▶ [Page excerpt]
################
Scientists have long dreamed of tapping the
power of nuclear fusion, the process that keeps stars
burning. Today's best attempts, using magnetic fields in
hugely expensive experimental reactors, are promising
but so far have not yielded sizable amounts of energy on
a sustained basis. So, in 2002, when researchers
reported a new way of achieving fusion by imploding
bubbles in a liquid, hopes ran high that the technique
could somehow be scaled up eventually to provide an
alternative way of generating electricity.
The researchers, led by Rusi P. Taleyarkhan, then at
Oak Ridge National Laboratory, in Tennessee [see photo,
"Breakthrough?"], described in
a 2002 paper in Science how they had
blasted a glass flask filled with a liquid rich in
deuterium, a hydrogen isotope, with high-frequency
sound, creating pressure oscillations that imploded tiny
bubbles in the liquid. The bubbles' violent collapse,
the researchers believed, caused some of the deuterium
to undergo fusion. Their novel method, dubbed bubble
fusion or sonofusion, was controversial from the
beginning, and so far no independent group has been able
to replicate the experiment.
################
▶ [Data entries]
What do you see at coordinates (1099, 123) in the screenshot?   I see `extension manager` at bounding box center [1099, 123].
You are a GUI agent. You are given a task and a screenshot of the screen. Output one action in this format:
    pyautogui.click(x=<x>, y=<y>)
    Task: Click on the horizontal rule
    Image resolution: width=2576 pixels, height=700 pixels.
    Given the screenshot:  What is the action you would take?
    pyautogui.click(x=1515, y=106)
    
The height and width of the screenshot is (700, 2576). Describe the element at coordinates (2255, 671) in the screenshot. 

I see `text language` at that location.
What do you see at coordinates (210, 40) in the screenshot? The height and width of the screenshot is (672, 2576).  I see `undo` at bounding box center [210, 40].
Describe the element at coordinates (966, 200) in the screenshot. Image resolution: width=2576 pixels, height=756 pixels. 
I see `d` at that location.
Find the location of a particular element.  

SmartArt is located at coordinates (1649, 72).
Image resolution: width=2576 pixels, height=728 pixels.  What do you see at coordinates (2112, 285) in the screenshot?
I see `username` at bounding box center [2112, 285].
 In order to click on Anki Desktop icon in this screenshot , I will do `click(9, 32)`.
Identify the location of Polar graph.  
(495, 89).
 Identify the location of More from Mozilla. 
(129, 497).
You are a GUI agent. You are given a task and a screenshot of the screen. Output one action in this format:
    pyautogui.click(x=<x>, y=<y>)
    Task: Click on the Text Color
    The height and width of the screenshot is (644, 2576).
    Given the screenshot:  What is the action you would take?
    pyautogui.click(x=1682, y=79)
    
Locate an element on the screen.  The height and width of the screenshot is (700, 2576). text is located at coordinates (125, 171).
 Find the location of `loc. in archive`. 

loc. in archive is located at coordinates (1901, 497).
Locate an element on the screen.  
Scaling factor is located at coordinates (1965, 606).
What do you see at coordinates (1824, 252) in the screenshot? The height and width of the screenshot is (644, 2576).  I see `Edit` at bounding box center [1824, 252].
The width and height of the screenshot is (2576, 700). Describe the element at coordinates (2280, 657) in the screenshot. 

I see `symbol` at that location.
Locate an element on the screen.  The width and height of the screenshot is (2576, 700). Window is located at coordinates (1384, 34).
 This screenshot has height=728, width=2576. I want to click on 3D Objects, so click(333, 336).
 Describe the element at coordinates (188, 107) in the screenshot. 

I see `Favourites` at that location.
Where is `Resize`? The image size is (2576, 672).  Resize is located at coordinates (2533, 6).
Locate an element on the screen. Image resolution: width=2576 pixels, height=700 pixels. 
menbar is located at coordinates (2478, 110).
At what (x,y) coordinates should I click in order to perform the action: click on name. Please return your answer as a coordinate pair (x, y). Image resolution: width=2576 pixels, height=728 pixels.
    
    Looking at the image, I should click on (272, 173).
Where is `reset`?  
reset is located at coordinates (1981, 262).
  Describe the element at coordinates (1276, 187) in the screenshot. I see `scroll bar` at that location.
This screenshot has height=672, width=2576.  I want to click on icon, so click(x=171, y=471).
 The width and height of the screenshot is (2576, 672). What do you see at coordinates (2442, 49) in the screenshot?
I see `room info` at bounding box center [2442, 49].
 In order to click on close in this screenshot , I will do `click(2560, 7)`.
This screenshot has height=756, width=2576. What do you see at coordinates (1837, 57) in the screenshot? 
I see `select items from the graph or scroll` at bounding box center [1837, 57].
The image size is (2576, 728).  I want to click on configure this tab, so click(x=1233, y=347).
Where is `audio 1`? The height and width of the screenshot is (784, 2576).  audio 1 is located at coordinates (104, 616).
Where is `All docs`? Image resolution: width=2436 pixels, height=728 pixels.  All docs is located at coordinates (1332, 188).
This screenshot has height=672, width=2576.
################
▶ [Written request A]
List every proper name of a person, organization, place, or journal that appears in the passage on bubble fusion.
▶ [Written request B]
Carry on the passage on bubble fusion from the point where it stops.

▶ [Reply A]
Rusi P. Taleyarkhan, Oak Ridge National Laboratory, Tennessee, Science

▶ [Reply B]
Many experts say they do believe that making hydrogen
nuclei fuse in imploding bubbles is possible in
principle—and in this respect the bubble fusion
controversy is fundamentally different from the "cold
fusion" debate that embroiled the physics community in
1989. But those experts hasten to add that they are not
convinced Taleyarkhan actually achieved it. Their main
concern is whether Taleyarkhan's group has ruled out
possible sources of errors in the tricky business of
detecting the neutrons that are a characteristic fusion signature.
Taleyarkhan and his collaborators addressed this and
other criticism and reported continued progress in the
March 2004 issue of Physical Review E
and in the January 2006 issue of Physical Review
Letters, which are among the top journals in
their field. And in May a year ago, this magazine
published a description of their work for the general reader.
But now controversy is bubbling again. This past
March, Purdue University, in West Lafayette, Ind.,
announced that it was initiating a formal review of the
bubble fusion research by Taleyarkhan, who is now a full
professor at the university. Purdue launched the review,
which will report its initial findings by 1 June, after
concerns about Taleyarkhan's work were brought to the
university's provost by other nuclear engineering
faculty members who were trying to replicate his
experiment and complained that he was uncooperative and
secretive.
Taleyarkhan told IEEE Spectrum that he was surprised
by the allegations, which he said had not been discussed
with him directly, and that he stands by his work.
Concerns
about Taleyar-khan's work at Purdue broke
into the open in early March with a report in Nature
magazine. According to that report, Lefteri Tsoukalas,
head of the nuclear engineering school at Purdue, along
with other faculty members, claimed that Taleyarkhan had
refused to provide raw experimental data, removed
equipment from a shared laboratory, and opposed
publication of negative results obtained in some of
their experiments.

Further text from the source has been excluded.